Isi dari aturan dasar interaksi berbeda dari budaya satu ke budaya lain tetapi kehadiran aturan dapat diperkirakan untuk kelompok yang mempunyai stabilitas dan sejarah bersama. Fungsi aturan sosial adalah untuk memberikan makna bagi anggotanya, untuk menciptakan keamanan psikologis melalui aturan interaksi yang menjaga wajah dan harga diri dan untuk menetapkan batas-batas individu dan aturan interaksional untuk cinta dan keintiman.

Ringkasan dan Konklusi
Dalam bab ini kita membahas dimensi budaya lebih dalam yang berkaitan dengan sifat manusia, aktivitas manusia dan hubungan manusia. Kita telah melihat kembali asumsi dasar sifat manusia sebagai makhluk, kalkulatif, sosial, pengaktualisasi diri atau kompleks, menjadi positif dan mudah dibentuk (teori Y) atau negatif dan tetap (teori X). Kemudian kita mengulas dimensi dasar yang digunakan untuk menggambarkan hubungan manusia. Yang paling fundamental adalah apakah kelompok lebih individualistik dan kompetitif atau kolektivis dan kooperatif. Semua kelompok mempunyai bentuk hirarki, tetapi dimensi budaya yang relevan merupakan derajat jarak yang dirasakan antara level atas dan level bawah dalam hirarki.

Dalam membentuk masyarakat, semua anggota harus memecahkan masalah tentang identitas mereka. Dalam proses ini, kelompok belajar bagaimana menstruktur hubungan dalam istilah dimensi tentang seberapa besar emosional atau netral, seberapa menyebar atau spesifik, seberapa universal atau partikular dan seberapa bernilai pencapaian seseorang.

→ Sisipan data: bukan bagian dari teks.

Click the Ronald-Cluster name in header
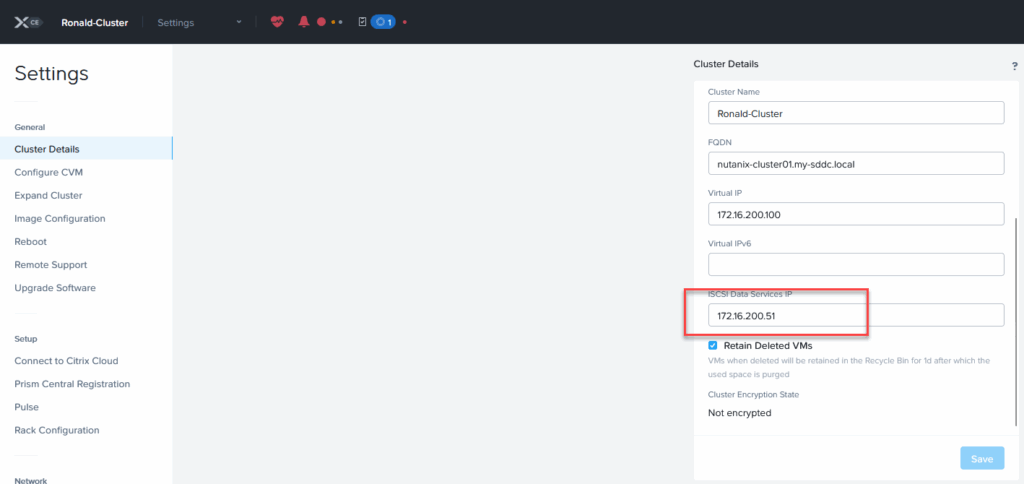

Pada semua kelompok, asumsi tentang ruang, waktu dan hubungan membentuk aturan tentang interaksi yang menciptakan dan memelihara aturan sosial yang mengatur makna, agresi dan intimasi. Budaya begitu dalam, luas, kompleks dan multidimensional, sehingga kita harus menghindari godaan untuk fenomena  stereotip organisasional terkai satu atau dua dimensi yang menonjol.